Numerius (/njuːˈmɛriəs/ new-MERR-ee-əs, /la/), feminine Numeria, is a Latin praenomen, or personal name, usually abbreviated N. The name was never especially common, but was used throughout the period of the Roman Republic, and into imperial times. The praenomen also gave rise to the patronymic gens Numeria.

Although Numerius was occasionally used by patrician gentes, such as the Furii and the Valerii, the only patrician family to use the name regularly was the gens Fabia. Festus relates the story of how Numerius was introduced to the family after a survivor of the Battle of the Cremera married a daughter of Numerius Otacilius of Maleventum. The name was used more widely amongst the plebeians and in the countryside, and was relatively common in southern Italy. In Roman law, the name Numerius Negidius was used to refer to a hypothetical defendant.

==Origin and meaning==
Numerius was generally connected with Numeria, the goddess of childbirth, and according to Varro was given to children who were born quickly and easily. Elsewhere, Varro states that the feminine Numeria was not used as a praenomen, but this is contradicted by the Liber de Praenominibus, a short treatise on praenomina usually appended to Valerius Maximus. As a praenomen, Numeria is attested in the funerary inscription of Numeria Atilia at Praeneste; other instances of the name in inscriptions probably represent gentilicia.

Based in part on the story related by Festus, as well as various Oscan inscriptions and the popularity of the name in southern Italy, Chase describes Numerius as an Oscan praenomen.

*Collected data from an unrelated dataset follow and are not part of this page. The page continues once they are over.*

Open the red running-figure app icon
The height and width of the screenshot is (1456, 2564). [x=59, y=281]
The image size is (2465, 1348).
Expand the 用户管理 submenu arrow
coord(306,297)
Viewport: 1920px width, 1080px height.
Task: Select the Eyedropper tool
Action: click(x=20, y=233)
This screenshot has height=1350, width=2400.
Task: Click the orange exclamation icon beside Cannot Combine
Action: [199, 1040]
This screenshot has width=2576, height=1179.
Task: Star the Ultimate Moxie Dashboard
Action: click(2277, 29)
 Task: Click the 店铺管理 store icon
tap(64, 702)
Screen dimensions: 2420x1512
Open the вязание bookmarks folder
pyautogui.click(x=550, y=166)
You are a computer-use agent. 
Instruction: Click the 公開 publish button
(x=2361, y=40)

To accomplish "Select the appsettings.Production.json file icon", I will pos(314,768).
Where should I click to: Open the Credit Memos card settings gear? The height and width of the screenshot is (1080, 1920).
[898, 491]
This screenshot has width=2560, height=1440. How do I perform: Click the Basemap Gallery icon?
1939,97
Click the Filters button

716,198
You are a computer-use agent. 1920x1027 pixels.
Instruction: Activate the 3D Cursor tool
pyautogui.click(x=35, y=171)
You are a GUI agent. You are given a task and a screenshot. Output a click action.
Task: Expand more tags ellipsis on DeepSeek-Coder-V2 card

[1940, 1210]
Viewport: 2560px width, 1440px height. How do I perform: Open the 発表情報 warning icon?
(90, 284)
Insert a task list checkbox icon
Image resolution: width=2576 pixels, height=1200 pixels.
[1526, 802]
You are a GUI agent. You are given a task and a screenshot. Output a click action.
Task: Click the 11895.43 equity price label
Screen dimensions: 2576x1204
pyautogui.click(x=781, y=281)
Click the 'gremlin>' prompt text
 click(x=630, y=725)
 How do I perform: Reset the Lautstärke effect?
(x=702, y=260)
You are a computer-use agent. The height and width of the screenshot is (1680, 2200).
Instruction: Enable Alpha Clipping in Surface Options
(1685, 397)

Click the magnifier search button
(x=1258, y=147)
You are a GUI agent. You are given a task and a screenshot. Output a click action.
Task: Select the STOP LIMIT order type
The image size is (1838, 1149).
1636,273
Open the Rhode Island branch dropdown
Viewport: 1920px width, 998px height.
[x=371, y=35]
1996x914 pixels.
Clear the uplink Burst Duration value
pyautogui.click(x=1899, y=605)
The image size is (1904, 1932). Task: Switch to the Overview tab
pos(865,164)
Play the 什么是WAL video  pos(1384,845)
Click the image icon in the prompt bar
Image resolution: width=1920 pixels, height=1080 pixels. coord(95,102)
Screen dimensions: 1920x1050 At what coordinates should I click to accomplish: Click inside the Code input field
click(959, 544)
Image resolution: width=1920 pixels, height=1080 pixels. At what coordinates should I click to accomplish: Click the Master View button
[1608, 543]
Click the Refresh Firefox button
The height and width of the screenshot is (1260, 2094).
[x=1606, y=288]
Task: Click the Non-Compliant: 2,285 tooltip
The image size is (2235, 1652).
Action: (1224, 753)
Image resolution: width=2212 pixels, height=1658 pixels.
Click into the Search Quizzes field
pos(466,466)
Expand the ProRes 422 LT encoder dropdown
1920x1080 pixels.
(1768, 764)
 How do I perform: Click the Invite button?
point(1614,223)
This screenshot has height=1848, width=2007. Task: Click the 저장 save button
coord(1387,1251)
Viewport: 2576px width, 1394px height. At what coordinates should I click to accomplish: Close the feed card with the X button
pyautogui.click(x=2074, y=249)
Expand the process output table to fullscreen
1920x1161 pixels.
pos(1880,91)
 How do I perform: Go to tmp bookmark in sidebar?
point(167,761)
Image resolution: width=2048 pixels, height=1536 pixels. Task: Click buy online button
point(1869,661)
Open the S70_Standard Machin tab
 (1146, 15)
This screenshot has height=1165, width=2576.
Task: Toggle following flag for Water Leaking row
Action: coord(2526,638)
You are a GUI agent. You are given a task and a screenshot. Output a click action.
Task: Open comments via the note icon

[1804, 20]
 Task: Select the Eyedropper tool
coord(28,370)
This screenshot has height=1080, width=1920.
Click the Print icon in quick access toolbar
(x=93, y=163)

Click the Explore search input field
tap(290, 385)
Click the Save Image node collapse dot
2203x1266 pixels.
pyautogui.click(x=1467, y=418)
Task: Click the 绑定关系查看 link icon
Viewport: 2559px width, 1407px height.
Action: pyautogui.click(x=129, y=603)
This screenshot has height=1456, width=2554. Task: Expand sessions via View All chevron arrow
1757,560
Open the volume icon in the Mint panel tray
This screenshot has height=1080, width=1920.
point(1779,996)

However, the name was widely used in Latium, and in the archaic form Numasios it is found in a number of Old Latin inscriptions, including the famous Praenestine fibula, and it may well be an example of a praenomen that was shared by both Oscan and Latin. Under the spelling Numesius, it also appears in one of the earliest Etruscan inscriptions, on a vase from Tarquinii dating to about 700 BC.